I met a guy at a social event last year. I thought he was sort of cute and when I found out he was fluent in French (hot, hot, hot in my view) I knew I needed to see him again. Well, it turns out that he lives with his boyfriend of several years, and the three of us went out for a sort of awkward dinner.

Where dinner really ran off the rails, though, was when the boyfriend told me he was not out to his mother. Say what? He’s an almost 40-year-old adult, his mother lives in a town less than 50 miles from Nashville, he has co-owned a condo with another man for two years, and he hasn’t come out to Mom. OK, fine. Whatever. But it gets worse – apparently Momma doesn’t know the French-fluent guy even exists! (Which I find hard to believe unless she’s a total cretin. Denial is a mighty big river, babe …) Anyway, Mr. French-fluent has to make himself scarce when the old lady comes to the condo to visit.  WTF?? That is just nuts!

I’m not talking about the moral dimension here – honesty vs. the big lie. I’m talking quality of life. Just thinking about the logistics of all that hiding and dodging, verbal and otherwise, makes my brain hurt. These two poor slobs have the worst of both worlds. Coming out (to some people), buying a condo with your sweetie and failing to tell your mother (who lives at most a 40-minute drive away) is like having gallbladder surgery and refusing to let the surgeon sew up the incision. Nothing is ever settled. Nothing ever heals. It just keeps on hurting.

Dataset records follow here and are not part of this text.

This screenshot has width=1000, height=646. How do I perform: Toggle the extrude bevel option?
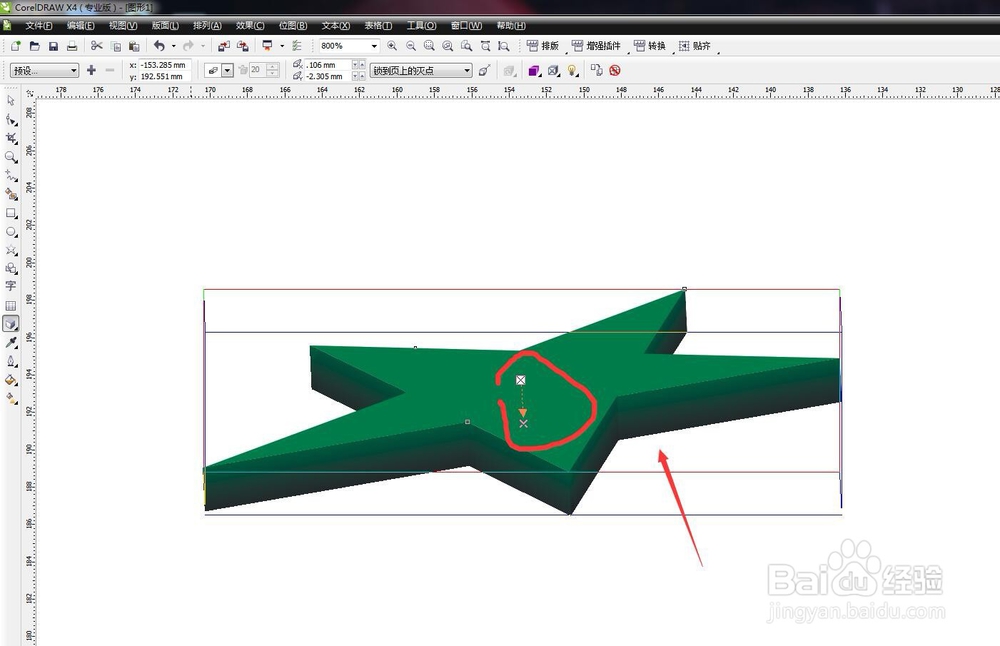point(553,70)
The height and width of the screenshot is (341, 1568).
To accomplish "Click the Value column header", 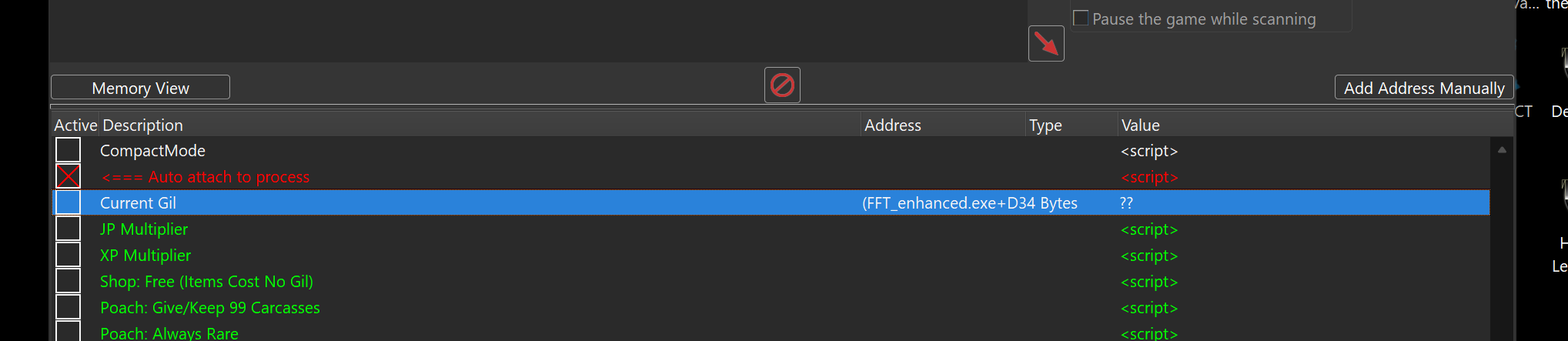I will tap(1140, 125).
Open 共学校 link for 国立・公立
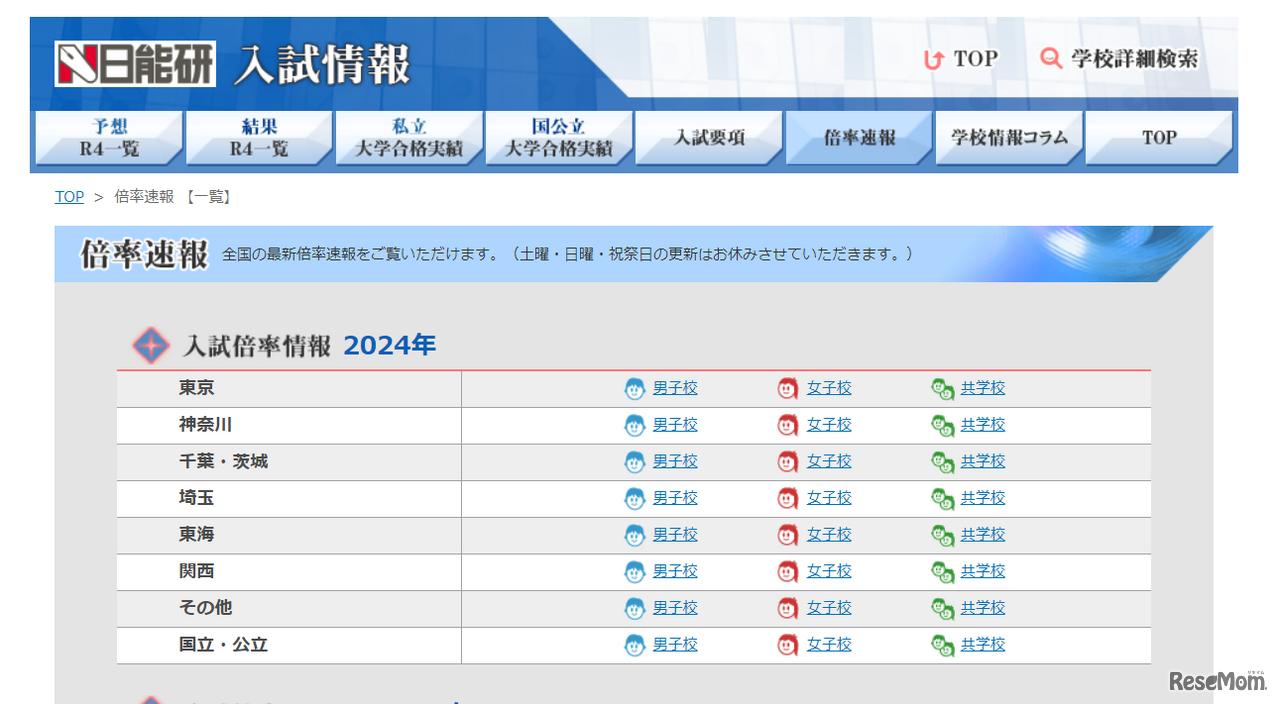The height and width of the screenshot is (704, 1280). [983, 645]
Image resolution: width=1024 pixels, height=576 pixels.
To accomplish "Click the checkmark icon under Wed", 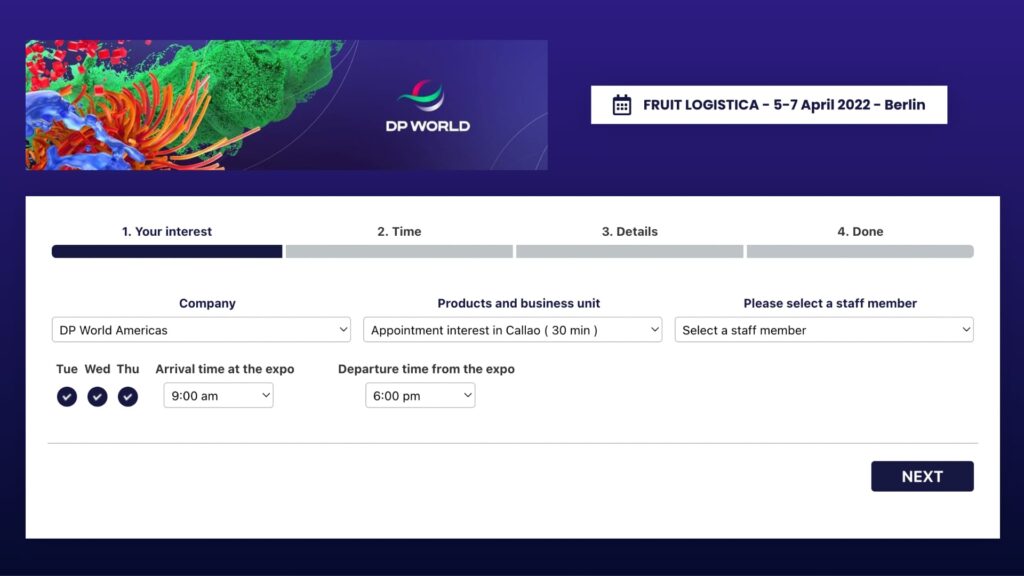I will click(97, 396).
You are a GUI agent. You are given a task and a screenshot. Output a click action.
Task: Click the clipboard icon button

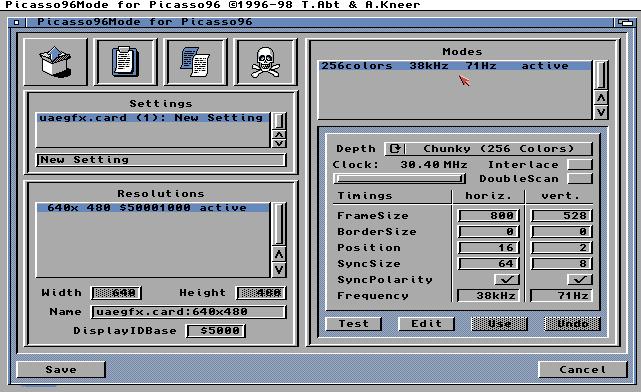coord(126,62)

My point: Face it down an do it. Yank out the bad tooth, stop the bleeding and start living again. No matter how much you fear the pain, or how much it hurts right now, the pain will never completely go away until you are fully out and can be fully yourself.

I know, boys, this is very, very tough advice. I resisted it for a long, long time. But it is sound advice, and I’m sooooo glad I finally followed it. Do it! Do it for yourself.

4 Comments leave one →
  1. 06/10/2010 4:51 PM

    Nice work, David! I’ve enjoyed what you have written so far, and am looking forward to more! I can’t begin to imagine what it would be like coming out after making the realization that you are gay. It had to be rather nerve racking! Of course, I’ve always held you in the highest regard. I’ve always enjoyed our conversations, and continue to look forward to more. I’ts always enjoyable to discuss “hot button” subjects with intelligent, open minded people, and no doubt in my mind, you fall into that category! Keep it up!

  2. 06/10/2010 7:14 PM

    Thanks for your kind words. It’s been an interesting couple of years, but not without an internal logic that makes everything seem right-side-up for the first time. Nice.

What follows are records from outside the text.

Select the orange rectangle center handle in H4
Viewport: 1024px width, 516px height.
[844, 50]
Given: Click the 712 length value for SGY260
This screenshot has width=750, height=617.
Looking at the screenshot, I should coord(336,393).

    I haven’t jumped into the fray on some of the more heated exchanges on yours. But I have been watching, and plan to drop a comment in now and then.

  3. cloverbell1280 permalink
    06/13/2010 2:00 PM

    I agree with all your points here. Do you think maybe, just maybe, that some people (not fully evolved or along their path perhaps) enjoy perpetuating the secrecy just a little bit? It’s exciting and binds you together with the other secret keepers and gives you something to talk about, roll your eyes at, get worked up about. I mean, once we’re all living completely “authentically” and sent all the postcards in to Post Secret we might look around and say “that’s it?….now what?”

    • 06/13/2010 2:08 PM

      You may be right, though I still don’t get it. Though I can’t be certain, the particular guys I wrote about seemed to be keeping the secret because this guy simply didn’t want to confront his mother. I’m sure there are also lots of other reasons. In my case, and only speaking for myself here, I was soooo glad to get free of the secret that I wanted to tell everybody. The “now what” was a real life. Which is what I wanted.